»»

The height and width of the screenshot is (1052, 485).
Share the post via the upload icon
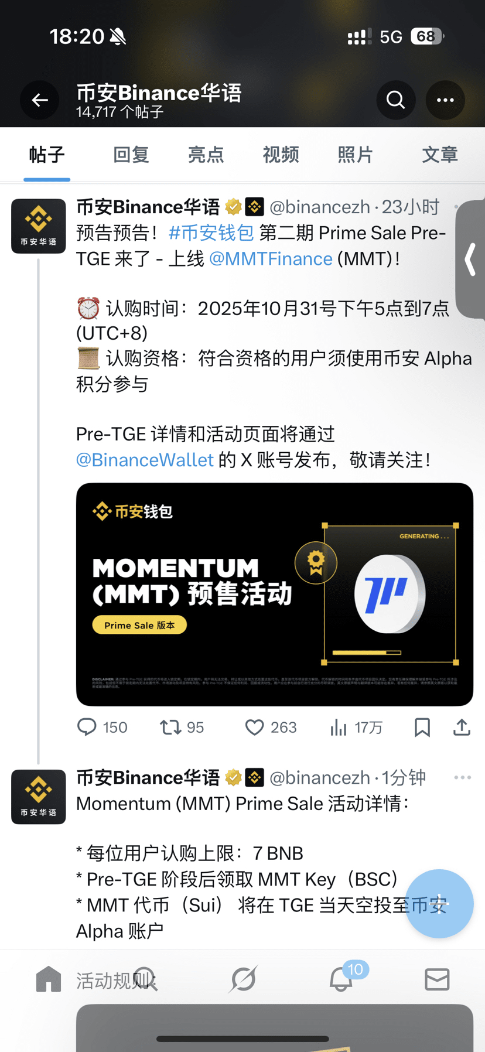(x=462, y=727)
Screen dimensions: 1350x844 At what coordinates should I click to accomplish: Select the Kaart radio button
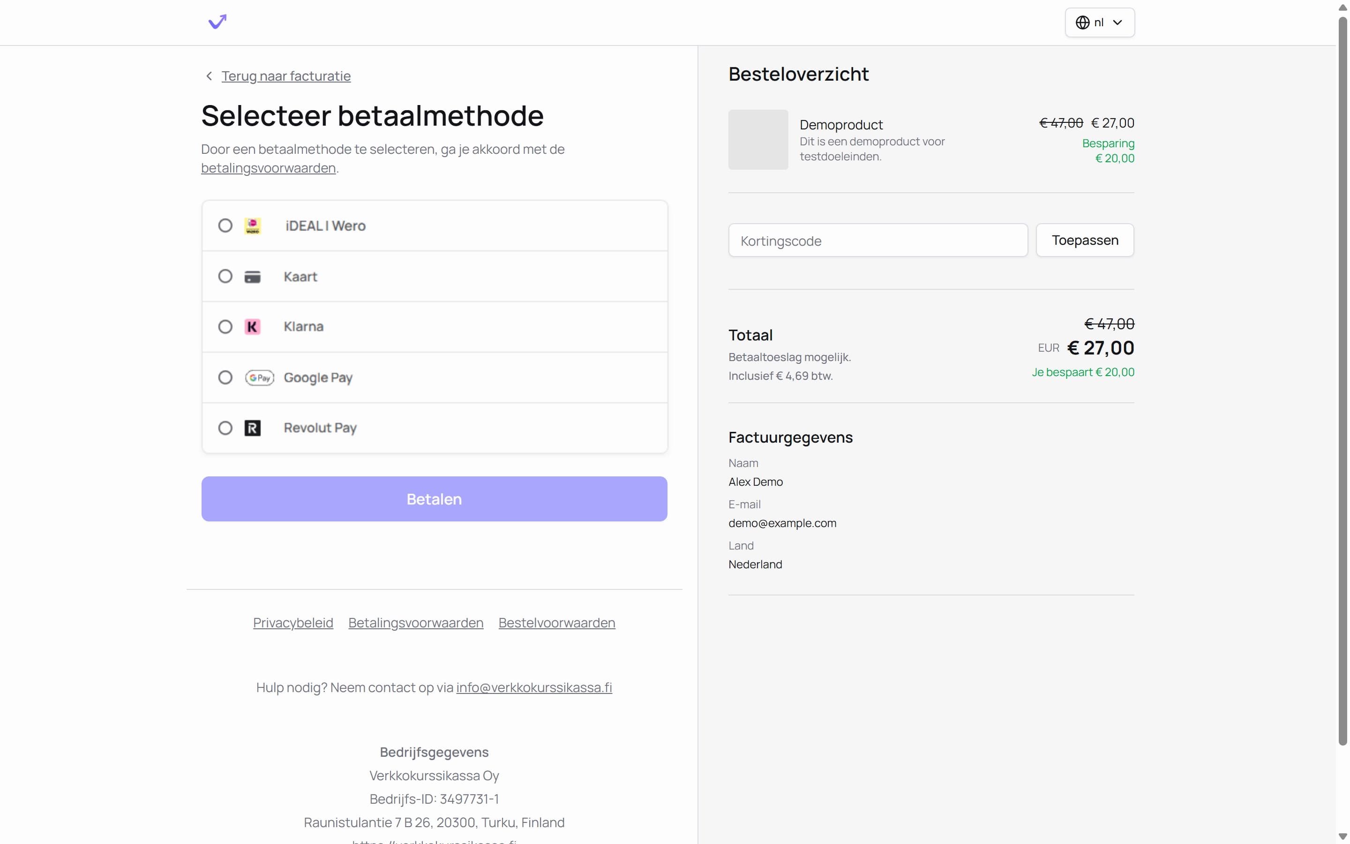(x=225, y=276)
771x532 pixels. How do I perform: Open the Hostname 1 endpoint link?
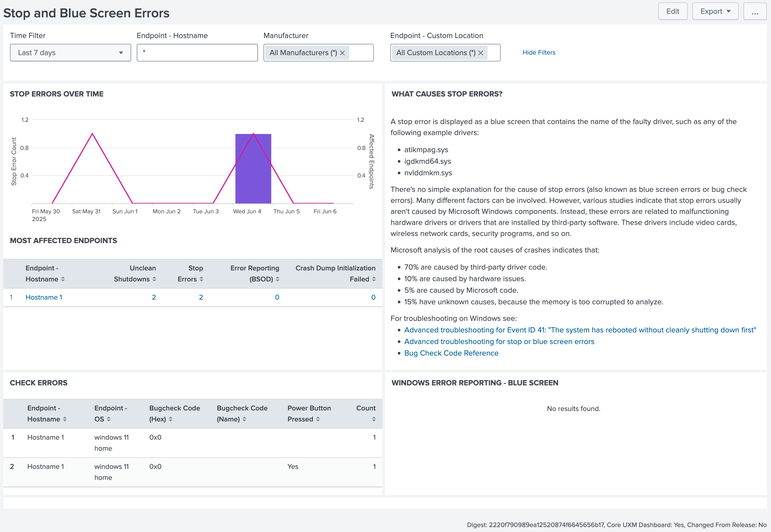click(44, 297)
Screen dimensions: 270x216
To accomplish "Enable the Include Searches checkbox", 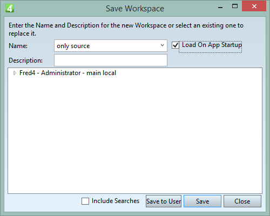I will coord(85,201).
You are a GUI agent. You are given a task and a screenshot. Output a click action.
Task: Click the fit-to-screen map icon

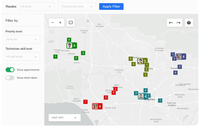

««

» **TASK INSTRUCTIONS**:
Put every line from the one with "You are a GUI" through the end of the records into a JSON list of strings, one string per line. Skip blank lines and leave the pictures out.

» **SOLUTION**:
[
  "You are a GUI agent. You are given a task and a screenshot. Output a click action.",
  "Task: Click the fit-to-screen map icon"
]